Last week, I walked my mentor through a technical discovery project my team had recently completed. Four weeks of notes, architecture diagrams, flowcharts, checklists, meeting minutes, and mind maps fed into two solitary write-ups which we sent over to our client. In other words, almost all of the artifacts we produced didn't end up being seen by anyone outside of our team, and aren't considered project deliverables. Going through all of these non-deliverables felt bittersweet, and one specific thought bubbled up in my mind: "Wow, that's a lot of throwaway work".
Maybe? But these documents weren't failed deliverables. They came out of a need to ask questions, propose hypotheses, provoke ourselves and our clients. They're an externalized thought process.
Which brings me to the other side of this coin: I (you? most people?) need to produce throwaway work in order to arrive at the conclusions that we're on the hook to actually deliver. We we need room to externalize our ideas: to draw and sketch, gather links, connect elements, color-code, develop spatial relationships. Externalizing thoughts is an element of communication, but even more fundamentally, externalization forces us to reckon with and revise our own ideas. (If I'm drawing boxes, why is one larger than another? Are they the same color? What even is reality, man?)
For all our talk of prototyping and iterating, I often see developers hesitate to create throwaway work. This hesitation comes from a variety of sources, but one significant factor is: what output are developers expected to create? We generally produce working code, generally with a mouse and keyboard. What can we make if we don't stick to these modes of expression?

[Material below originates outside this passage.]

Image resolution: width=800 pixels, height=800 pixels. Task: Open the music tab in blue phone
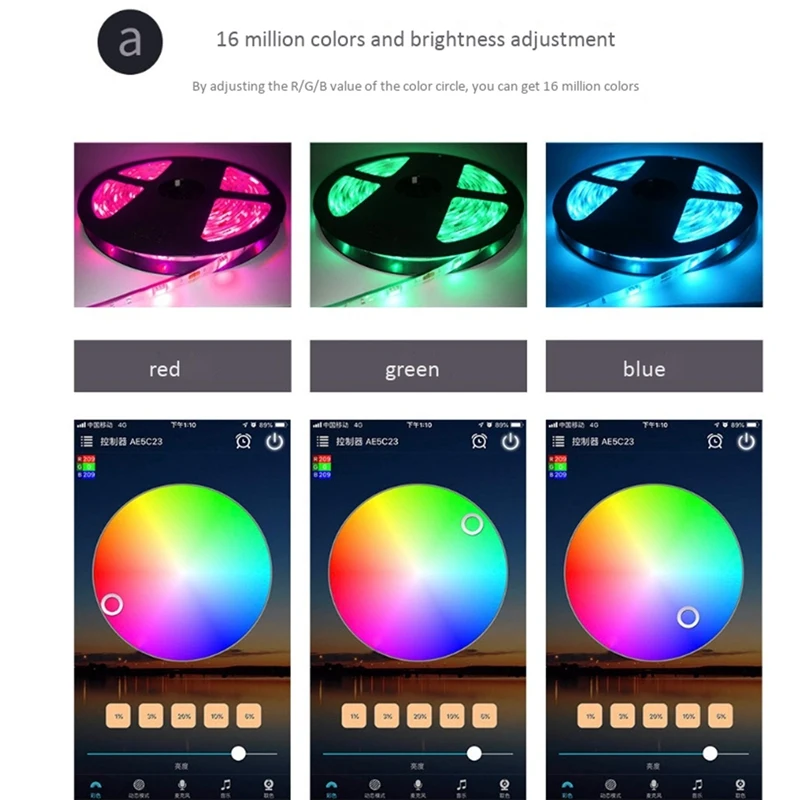click(697, 788)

Removing these norms opens the door to pseudocode, diagramming, handwriting, highlighting, paper cutouts. Changing modalities lets me shift my expression into the domain that fits the problem at hand and/or my own mind.
That thought I can't put into words — maybe I can articulate it by drawing some boxes. Maybe I have to draw these boxes three times before they look like what I was thinking about. Maybe this drawing leads me to a related question, or shows me that my idea actually isn't viable. Maybe I want to show this drawing to a colleague, use it for my own reference as I work towards a deliverable, or treat it purely as a lesson learned and never look at it again. But this drawing is doing something.
Throwaway work is invisible from the outside. Just as our clients never saw my hand-drawn mind maps, we don't see the rehearsal hours that go into polished conference presentations. We don't know that an experienced colleague has already solved this problem eight times in four different ways. The work may be invisible, may be thrown away, but it's absolutely not lost — rather, it enables everything that does eventually see the light of day.
To zoom back in, throwaway work — alternate, intermediate representations — got me to truly understand design systems, and helped me take my first steps into application architecture. It lets me tackle nebulous (and immensely rewarding) discovery projects. It helps me discuss and understand my teammates' ideas.
Throwaway work is a necessary, invisible, rarely-taught element of working in tech. (I'm dreaming of a future blog post where I break this down more, by the way.) And yes, it can be sad to know that no one else will see a doc that represents a huge breakthrough. But once we have that breakthrough, we can bring it forward to inform our next round of questioning. And we'll do this again, and again, until we have what feels like an answer.